Quoted passage Block Start

Snowbomination!

 

The Blizzard of 2011 was a storm we’ll talk about for a long time and I’m sure the 16 inches will be 30 and the three and four-foot drifts will be eight and nine when we tell stories in the years to come.  Regardless of how we exaggerate in the future, the truth is the snow brought our community to a grinding halt.

I spent a lot of time shuttling staff back and forth from their home’s and local hotels to the hospital and there was a period of time Tuesday evening that the only business in town that looked to be open was the video store.  The only business except the hospital! 

There were several TV news crews in Clinton reporting about the storm and most of the crews made their way to the hospital.  One of the news stations ran a story about how busy our Birthing Center was during the storm and how our dedicated staff sacrificed their personal time and safety to provide care for mothers and babies.  The story was a testament to the commitment our staff have for patient care. 

One of the other news stations reported that the hospital was CLOSED!  Nothing could be farther from the truth and many of the staff who braved blizzard conditions and frigid temperatures were offended, as they should have been and to be honest, I was too.  We were never closed, in fact, we have never been more open.

Several of our engineering staff cleared snow in our parking lot 32 hours straight and I can personally attest that by 2:00 pm Wednesday afternoon our lot was clear of snow and a mountain of snow had been moved.  Several patient care staff slept in empty hospital rooms, on mats in outpatient areas, in reclining chairs and in waiting rooms because they were afraid they wouldn’t be able to make it back to the hospital to relieve their co-workers the next day.  Several staff took it upon themselves to rent hotel rooms close to the hospital because the threat of severe weather worried them that they might not be able to make it in.  The hospital provided 33 hotel rooms over a three day period for staff who wisely decided that travel conditions were too treacherous or for those that couldn’t make it home even if they were brave enough to try and for those staff who were afraid they might not make it back to the hospital if they did go home.  As I type this blog many staff still haven’t been home and are continuing to stay at the hospital or a local hotel – talk about commitment!

We made the decision to close our physician clinics and outpatient services Tuesday afternoon and Wednesday but instead of stay home, many of our clinic staff braved the elements to set up an in-house day care.  All of the area schools and day cares were closed so having the service in-house allowed many patient care staff the ability to work. Other clinic staff assisted in the ICU and ED and Kyle even helped Mark and I transport staff and prepare one of the 11 to 7 meals.

Quoted passage Block End
Provided data Block Start

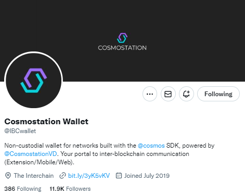
Task: Open the bit.ly/3yK5vKV website link
Action: (x=89, y=176)
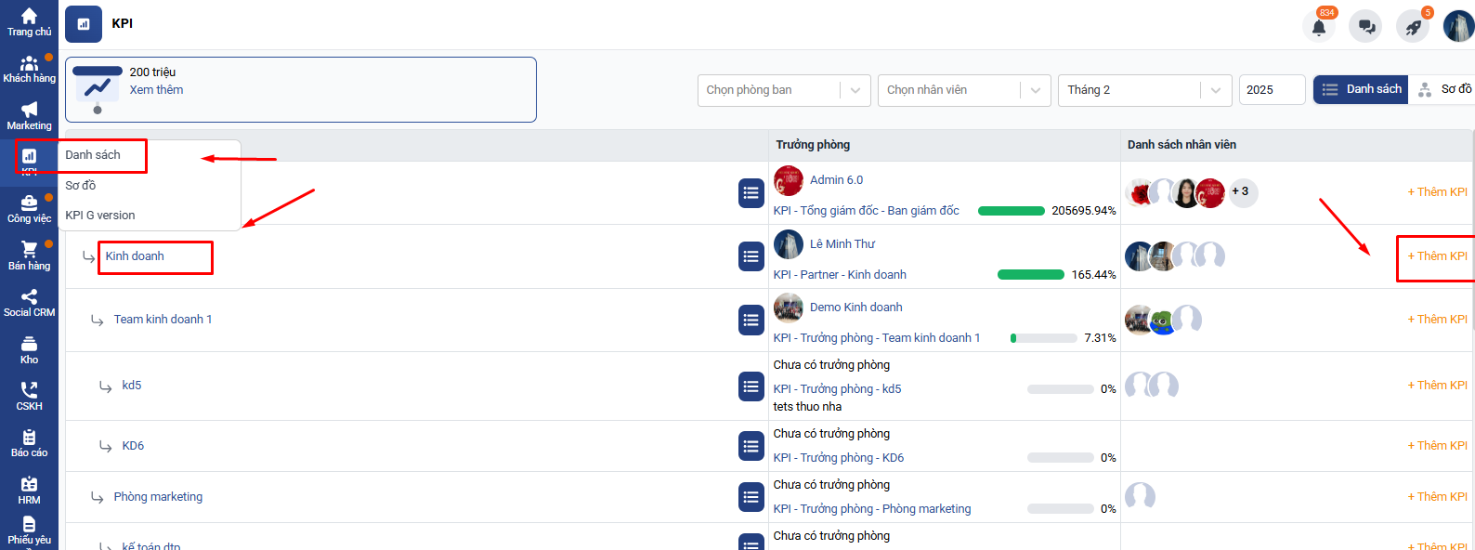
Task: Select KPI G version menu item
Action: click(100, 215)
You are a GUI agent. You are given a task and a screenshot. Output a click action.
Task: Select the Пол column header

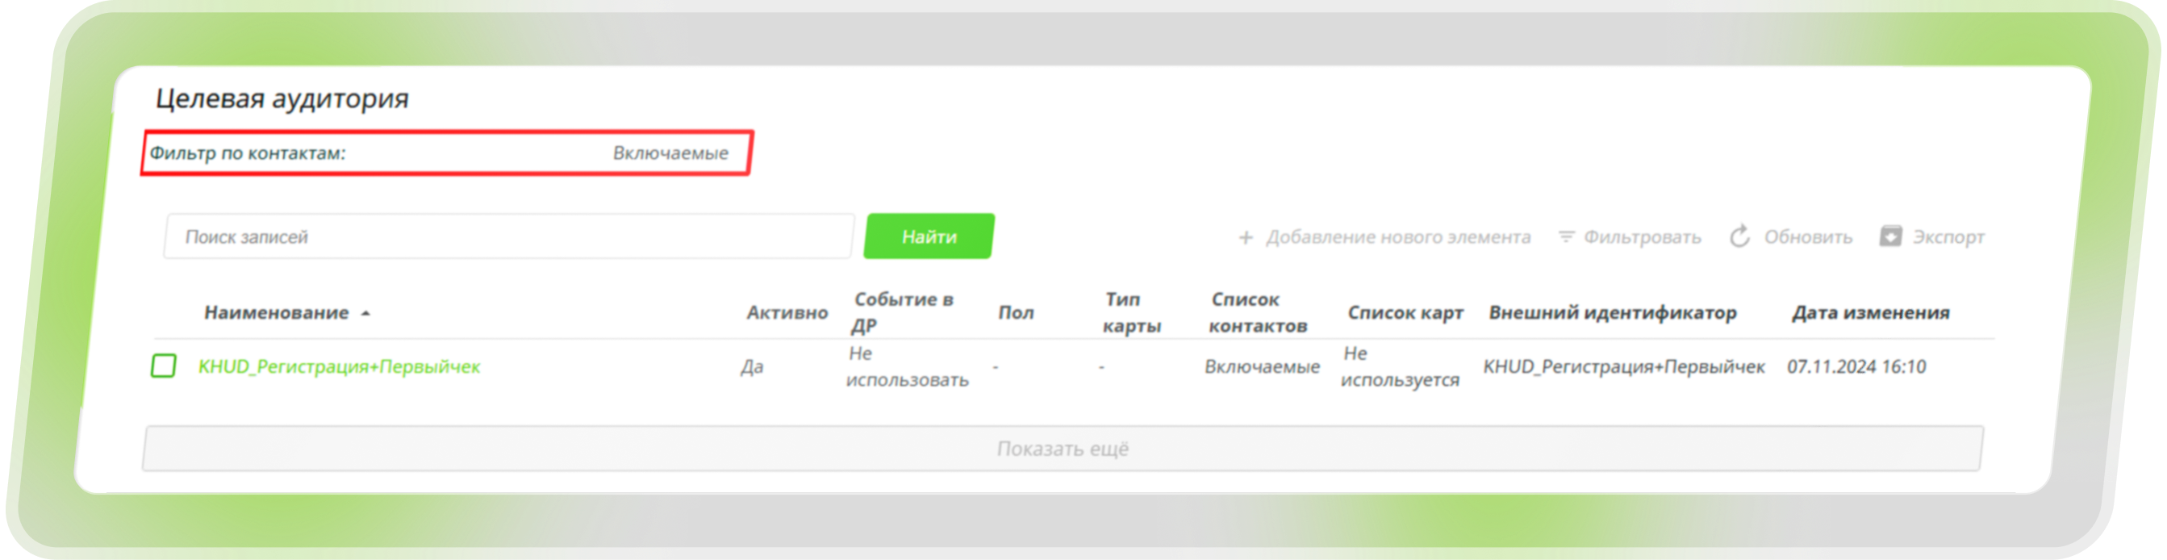[1015, 313]
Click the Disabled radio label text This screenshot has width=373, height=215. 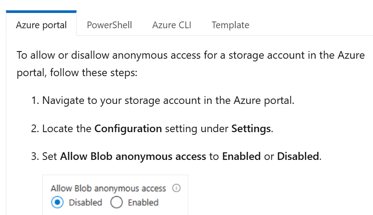[85, 202]
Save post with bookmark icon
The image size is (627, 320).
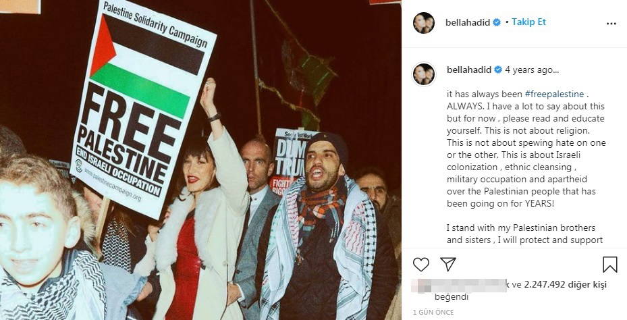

Provided data Block End

— Directions —
1 – According to the blizzard post, how many hotel rooms did the hospital provide for staff, and over what period?
2 – Print the part of the blizzard post starting at "I spent a lot" and ending at "except the hospital!".

— Outputs for the tasks —
1 – 33 hotel rooms over a three-day period.

2 –
I spent a lot of time shuttling staff back and forth from their home’s and local hotels to the hospital and there was a period of time Tuesday evening that the only business in town that looked to be open was the video store.  The only business except the hospital!